Text shown >>
= Beginning of Section =

Wyoming Lawmakers plan to sponsor bills loosening marijuana restrictions


Marijuana restrictions to be loosened by Wyoming lawmakers


The Push For Legalization of Marijuana in Wyoming

Wyoming’s current Medical Marijuana Initiative, also known as the Peggy A. Kelley Wyoming Cannabis Act of 2016, could appear on the November 8, 2016 state ballot as a public-initiated state statute. If approved, this statute would legalize the use, sale and cultivation of marijuana for medical purposes. It would be subject to regulation by the Wyoming Liquor Division. The statute would also allow the production and cultivation of hemp and hemp products.

The statute is backed by the Wyoming chapter of NORML, the National Organization for the Reform of Marijuana Laws, after a previous initiative, which had been opposed by the Wyoming Association of Sheriffs and Chiefs of Police, failed to find enough favor because it contained support for recreational use in its content. A statewide poll found that while 72 percent of Wyoming’s residents are in favor of legalized medical marijuana, only 35 percent support personal, recreational use.

= End of Section =

Saved data entries:
= Beginning of Section =

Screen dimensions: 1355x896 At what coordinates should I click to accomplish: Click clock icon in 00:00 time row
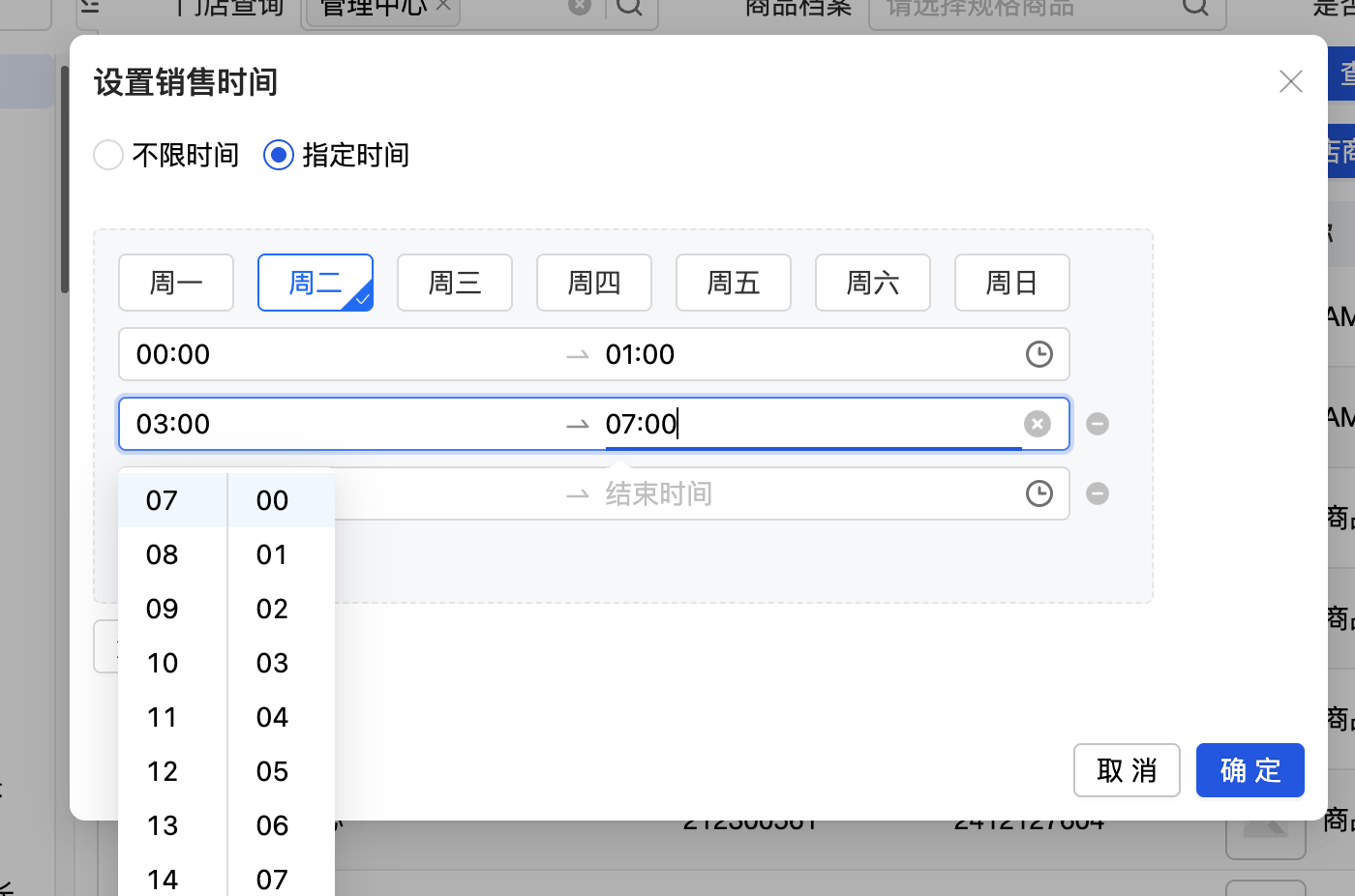[x=1039, y=354]
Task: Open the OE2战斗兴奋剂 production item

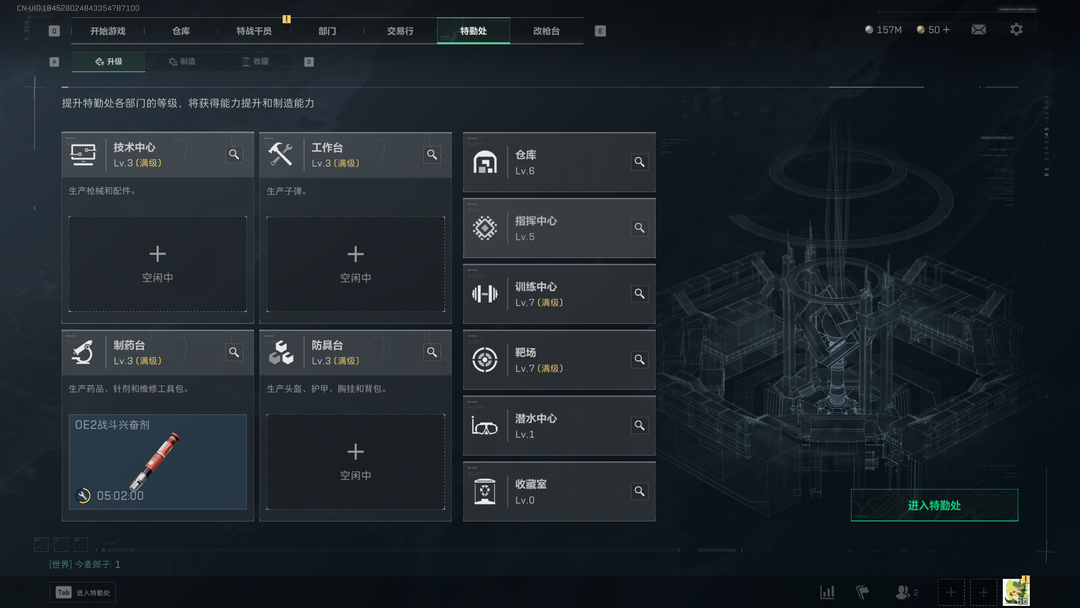Action: click(x=158, y=461)
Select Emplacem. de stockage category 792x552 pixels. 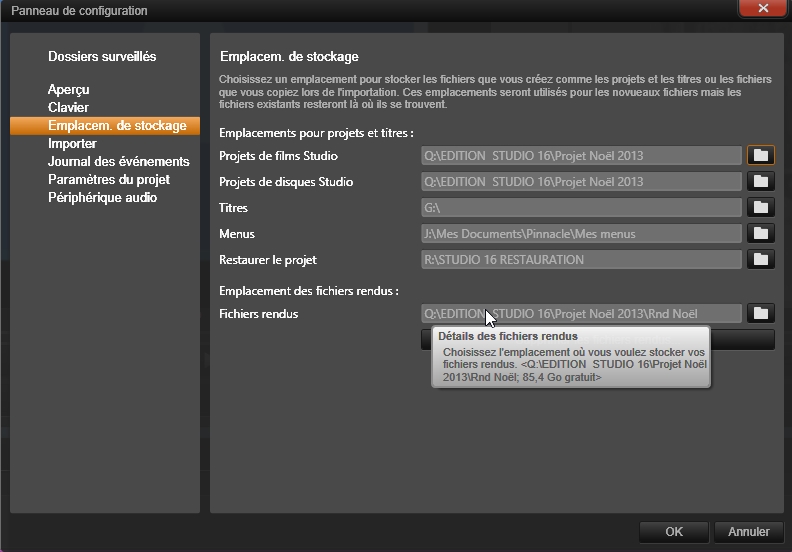coord(116,126)
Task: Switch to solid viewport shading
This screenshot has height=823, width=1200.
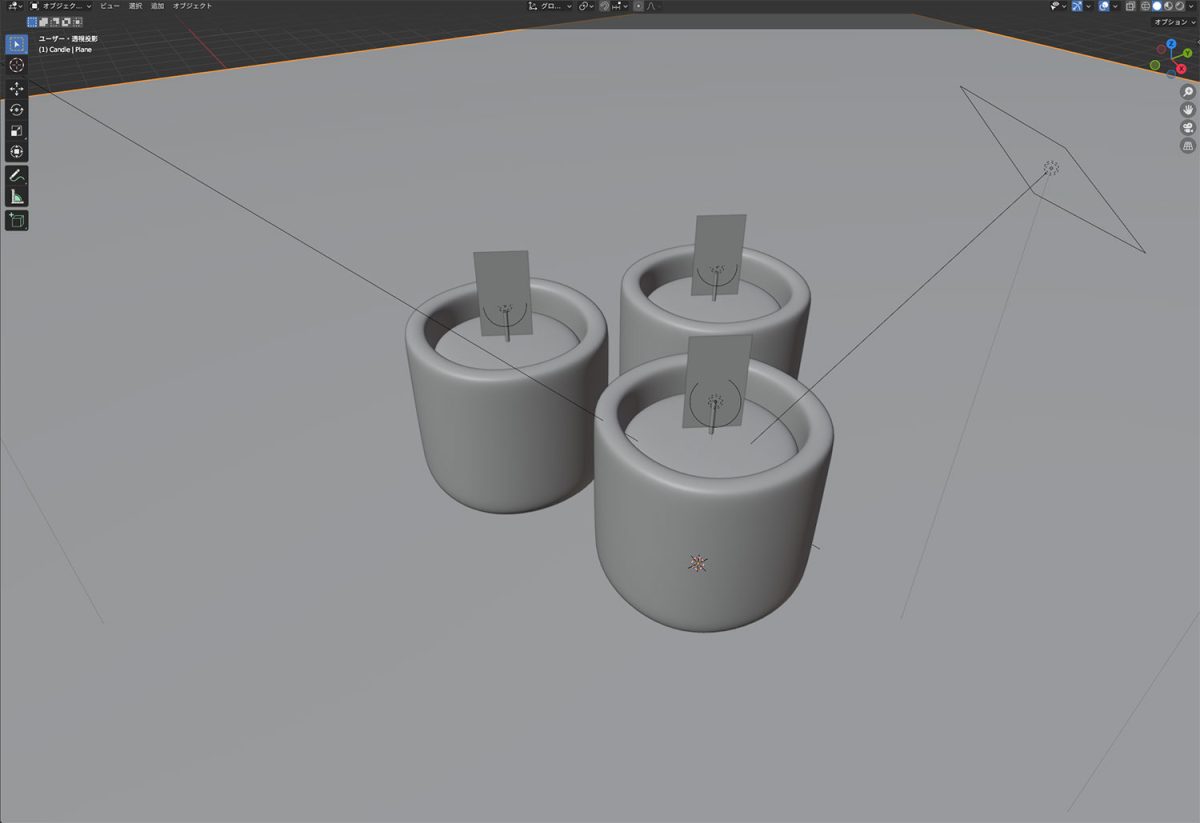Action: pyautogui.click(x=1157, y=6)
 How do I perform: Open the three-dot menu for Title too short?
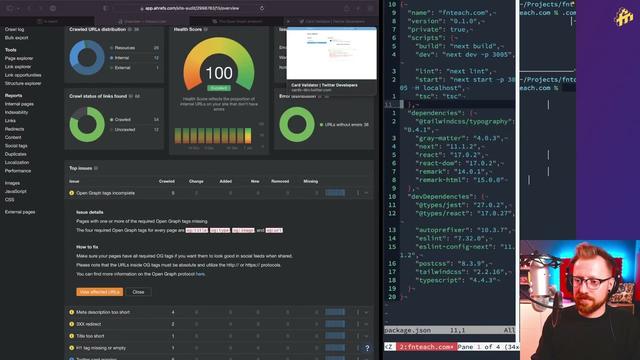[358, 336]
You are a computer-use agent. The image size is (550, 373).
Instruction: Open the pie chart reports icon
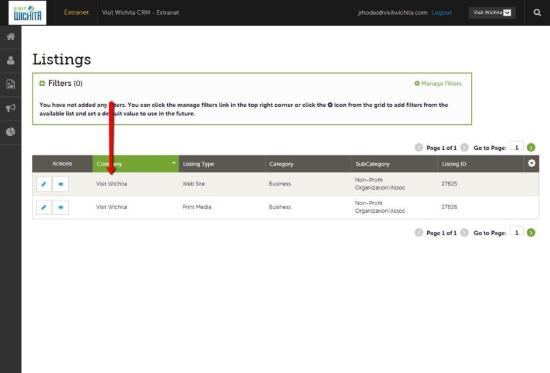pyautogui.click(x=11, y=132)
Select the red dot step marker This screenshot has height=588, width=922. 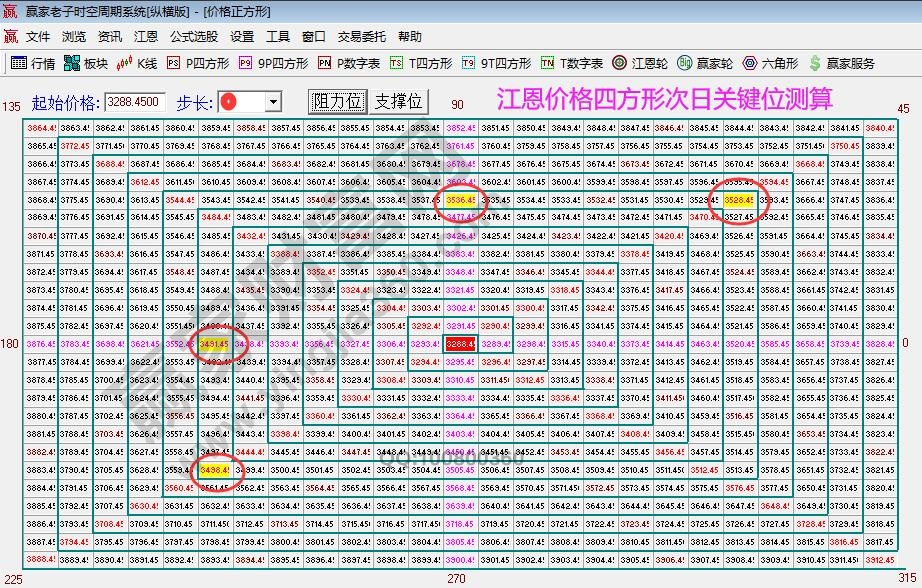coord(229,100)
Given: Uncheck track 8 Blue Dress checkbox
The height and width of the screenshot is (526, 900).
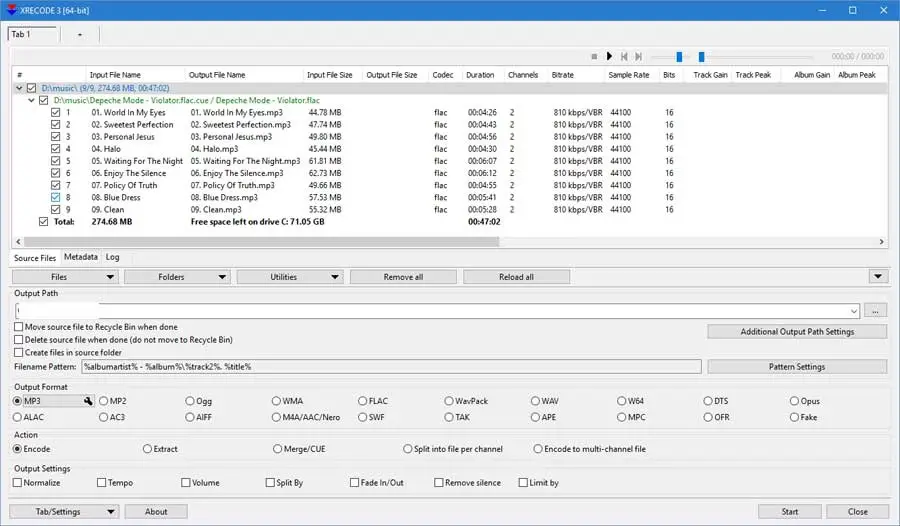Looking at the screenshot, I should point(56,198).
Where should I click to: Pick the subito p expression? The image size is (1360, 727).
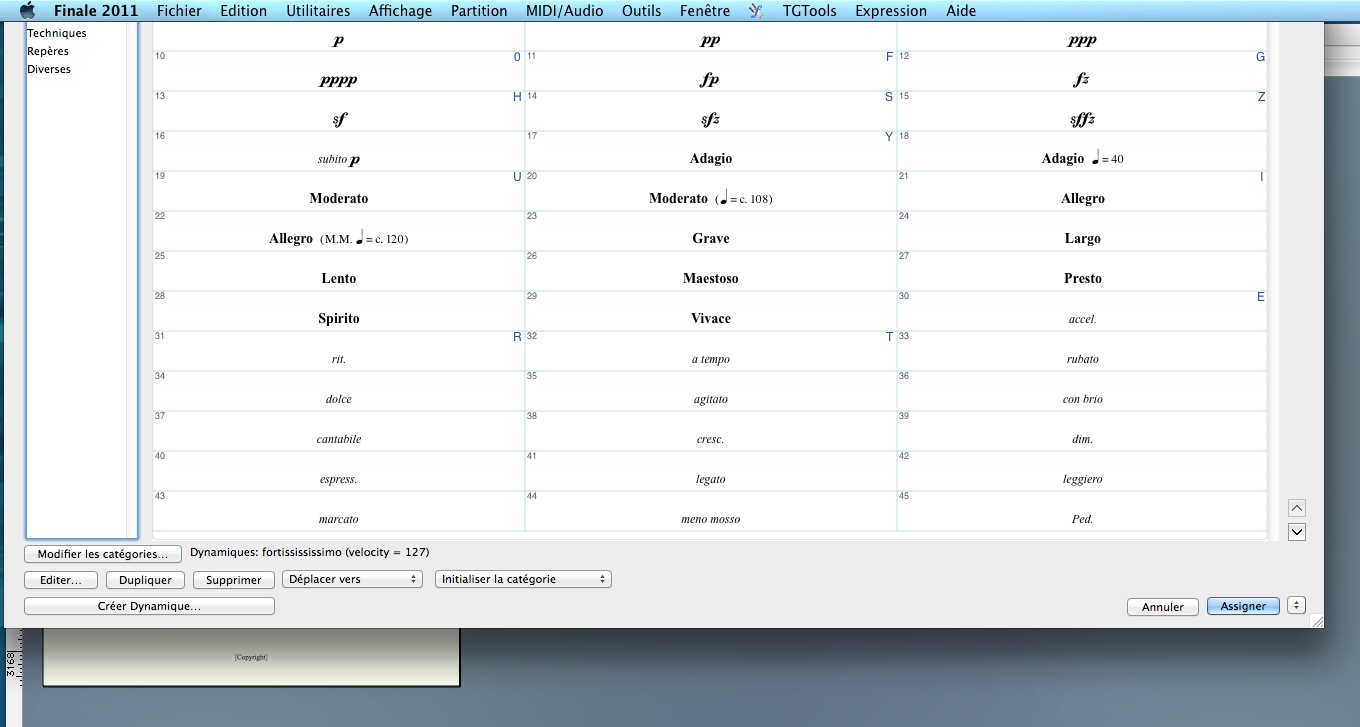[x=338, y=159]
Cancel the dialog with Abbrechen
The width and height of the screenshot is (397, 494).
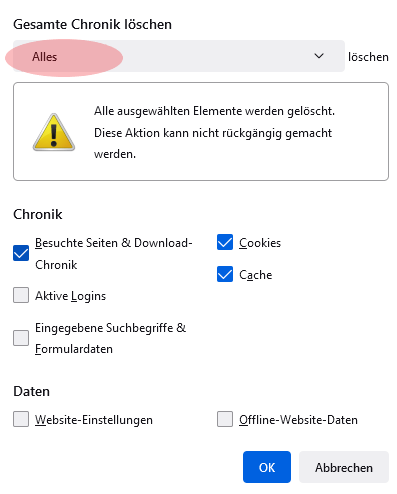[344, 467]
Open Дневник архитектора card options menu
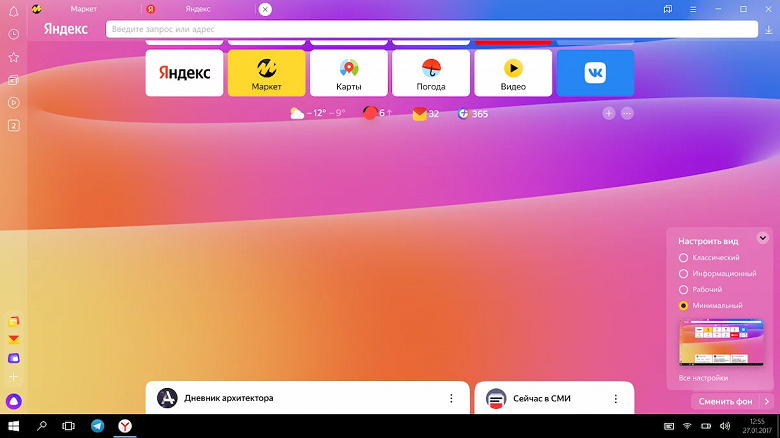 [451, 398]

= End of Section =

Work request 1 >> From the Wyoming marijuana text above, write out the stretch from "The Push For" through "and hemp products.".
Work request 2 >>
Answer these questions using the Wyoming marijuana text above:
(a) Which body would regulate medical marijuana under the proposed statute?
(b) What percentage of Wyoming residents favor legalized medical marijuana, according to the statewide poll?
(c) On what date could the initiative appear on the state ballot?

Exercise solution 1 >>
The Push For Legalization of Marijuana in Wyoming

Wyoming’s current Medical Marijuana Initiative, also known as the Peggy A. Kelley Wyoming Cannabis Act of 2016, could appear on the November 8, 2016 state ballot as a public-initiated state statute. If approved, this statute would legalize the use, sale and cultivation of marijuana for medical purposes. It would be subject to regulation by the Wyoming Liquor Division. The statute would also allow the production and cultivation of hemp and hemp products.

Exercise solution 2 >>
(a) The Wyoming Liquor Division
(b) 72 percent
(c) November 8, 2016